Are the native mode faults I see logged on Windows (shown in the attached log)
of no
concern?
Original comment by jwbito
on 11 Jun 2009 at 2:39
org.spearce.jgit_0.4.0.200903200852 is a old version. If it's broken it won't be
fixed. You have to try a new version. The latest integration build is from
20090514.
Nevertheless any brokeness should not result in a JVM crash unless the JVM
itself is
broken, either by native code in Eclipse (unlikely but possible), or something
wrong
in the JVM (or faulty). JGit plays with the garbage collector here so it may
well fin
a new bug in the JVM,
Try to build jgit manually using make_jgit.sh and then do a ./jgit clone
your_url
destdir and see it that breaks too.
Original comment by robin.ro...@gmail.com
on 11 Jun 2009 at 9:14
Thanks for pointing out the discrepancy with the jar file versions. The
install on
WinVista (where EGit is working for me) had a couple of different versions of
EGit
jars. Now that I've removed the old jars, there's no native method exception on
WinVista.
Now I have the same jars on both Solaris & WinVista:
org.spearce.egit.core_0.4.0.200906011726.jar
org.spearce.egit.ui_0.4.0.200906011726.jar
org.spearce.egit_0.4.0.200906011726.jar
org.spearce.jgit_0.4.0.200906011726.jar
The jgit CLI is able to clone the repository (please see below for a patch to
make_jgit.sh). When I use Egit's 'import repository' on Solaris, it appears to
clone
the git repository and core dumps before populating the working directory. (The
progress bar in Eclipse says 'checking out files'.) I also get a core dump if
I try
to open the workspace containing a project that was cloned by egit before this
problem cropped up (when I updated on May 14). I suppose I could got back to a
version before that date to confirm that the problem doesn't occur. Do you
think
that would be useful?
=== Suggested patch to start CLASSPATH with '.'===
diff --git a/make_jgit.sh b/make_jgit.sh
index 2969e6e..ba5f6c7 100755
--- a/make_jgit.sh
+++ b/make_jgit.sh
@@ -58,15 +58,10 @@ then
fi
VN=`echo "$VN" | sed -e s/-/./g`
-CLASSPATH=
+CLASSPATH=.
for j in $JARS
do
- if [ -z "$CLASSPATH" ]
- then
- CLASSPATH="$R/$j"
- else
- CLASSPATH="${CLASSPATH}${PSEP}$R/$j"
- fi
+ CLASSPATH="${CLASSPATH}${PSEP}$R/$j"
done
export CLASSPATH
Original comment by jwbito
on 12 Jun 2009 at 8:25
A clarification: the Eclipse Git Plugin 0.4.0 (published on the updated site as
Release Build) does not cause this problem.
I'd like to help resolve it, but I could really use some advice as to practical
next
steps. Would it make sense to try and identify the change that causes the
problem to
occur? So far, I've been able to confirm that 0.4.0.200904240032 and 0.4.0 work
without a problem.
Original comment by jwbito
on 15 Jun 2009 at 8:14
git bisect is a very good tool to search for problems.
See man git-bisect for details.
git checkout a bad version
git bisect start
open eclipse with this egit checkout
select the ui plugin and then select Run As Eclipse application
test it
if it fails => git bisect bad
if it works => git bisect good
exit the test eclipse (the one you launched
git checkout a known good version
test it the same way and mark as good/bad.

# Material for this exercise:
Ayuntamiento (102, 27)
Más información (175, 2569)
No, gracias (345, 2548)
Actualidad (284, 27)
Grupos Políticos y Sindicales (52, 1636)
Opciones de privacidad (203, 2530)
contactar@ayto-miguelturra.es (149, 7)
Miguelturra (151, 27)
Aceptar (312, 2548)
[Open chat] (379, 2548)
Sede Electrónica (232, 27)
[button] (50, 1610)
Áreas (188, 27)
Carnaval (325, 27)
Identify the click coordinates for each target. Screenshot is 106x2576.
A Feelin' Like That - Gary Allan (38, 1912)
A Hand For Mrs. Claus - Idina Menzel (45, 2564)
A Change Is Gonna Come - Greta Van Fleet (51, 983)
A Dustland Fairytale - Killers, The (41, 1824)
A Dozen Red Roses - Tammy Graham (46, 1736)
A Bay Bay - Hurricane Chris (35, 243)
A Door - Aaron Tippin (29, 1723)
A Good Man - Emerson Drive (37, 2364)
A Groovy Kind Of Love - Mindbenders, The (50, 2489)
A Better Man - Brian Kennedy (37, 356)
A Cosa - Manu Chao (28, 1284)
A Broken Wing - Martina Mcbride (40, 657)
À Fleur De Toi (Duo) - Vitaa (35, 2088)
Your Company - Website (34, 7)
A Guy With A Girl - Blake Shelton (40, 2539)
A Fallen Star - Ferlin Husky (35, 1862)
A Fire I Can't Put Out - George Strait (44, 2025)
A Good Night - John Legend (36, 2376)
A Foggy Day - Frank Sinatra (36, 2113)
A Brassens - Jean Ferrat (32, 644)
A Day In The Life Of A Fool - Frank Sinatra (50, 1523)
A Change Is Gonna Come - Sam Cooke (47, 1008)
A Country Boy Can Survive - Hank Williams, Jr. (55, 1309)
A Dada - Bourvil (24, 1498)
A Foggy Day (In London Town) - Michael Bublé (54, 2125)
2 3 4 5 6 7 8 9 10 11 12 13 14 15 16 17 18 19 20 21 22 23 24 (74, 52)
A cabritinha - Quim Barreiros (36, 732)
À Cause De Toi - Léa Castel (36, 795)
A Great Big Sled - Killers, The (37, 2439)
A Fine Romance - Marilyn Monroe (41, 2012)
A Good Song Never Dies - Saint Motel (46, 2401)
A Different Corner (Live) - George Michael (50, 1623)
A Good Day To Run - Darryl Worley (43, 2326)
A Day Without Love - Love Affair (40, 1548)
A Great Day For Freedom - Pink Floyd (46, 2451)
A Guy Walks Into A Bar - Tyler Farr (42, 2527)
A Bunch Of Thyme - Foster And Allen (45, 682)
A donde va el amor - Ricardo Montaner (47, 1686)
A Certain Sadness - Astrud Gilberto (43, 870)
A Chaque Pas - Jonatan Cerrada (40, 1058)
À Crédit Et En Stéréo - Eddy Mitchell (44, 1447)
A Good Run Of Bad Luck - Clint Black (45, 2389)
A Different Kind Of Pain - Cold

# Your tasks:
(1) Return the section of the JGit crash discussion between "I'd like to" and "search for problems.", inclusive, copied character for character.
(2) Retype the entries from the first one through the line holding "Carnaval (325, 27)", inclusive, with no changes.

# Exercise responses:
(1)
I'd like to help resolve it, but I could really use some advice as to practical
next
steps. Would it make sense to try and identify the change that causes the
problem to
occur? So far, I've been able to confirm that 0.4.0.200904240032 and 0.4.0 work
without a problem.
Original comment by jwbito
on 15 Jun 2009 at 8:14
git bisect is a very good tool to search for problems.

(2)
Ayuntamiento (102, 27)
Más información (175, 2569)
No, gracias (345, 2548)
Actualidad (284, 27)
Grupos Políticos y Sindicales (52, 1636)
Opciones de privacidad (203, 2530)
contactar@ayto-miguelturra.es (149, 7)
Miguelturra (151, 27)
Aceptar (312, 2548)
[Open chat] (379, 2548)
Sede Electrónica (232, 27)
[button] (50, 1610)
Áreas (188, 27)
Carnaval (325, 27)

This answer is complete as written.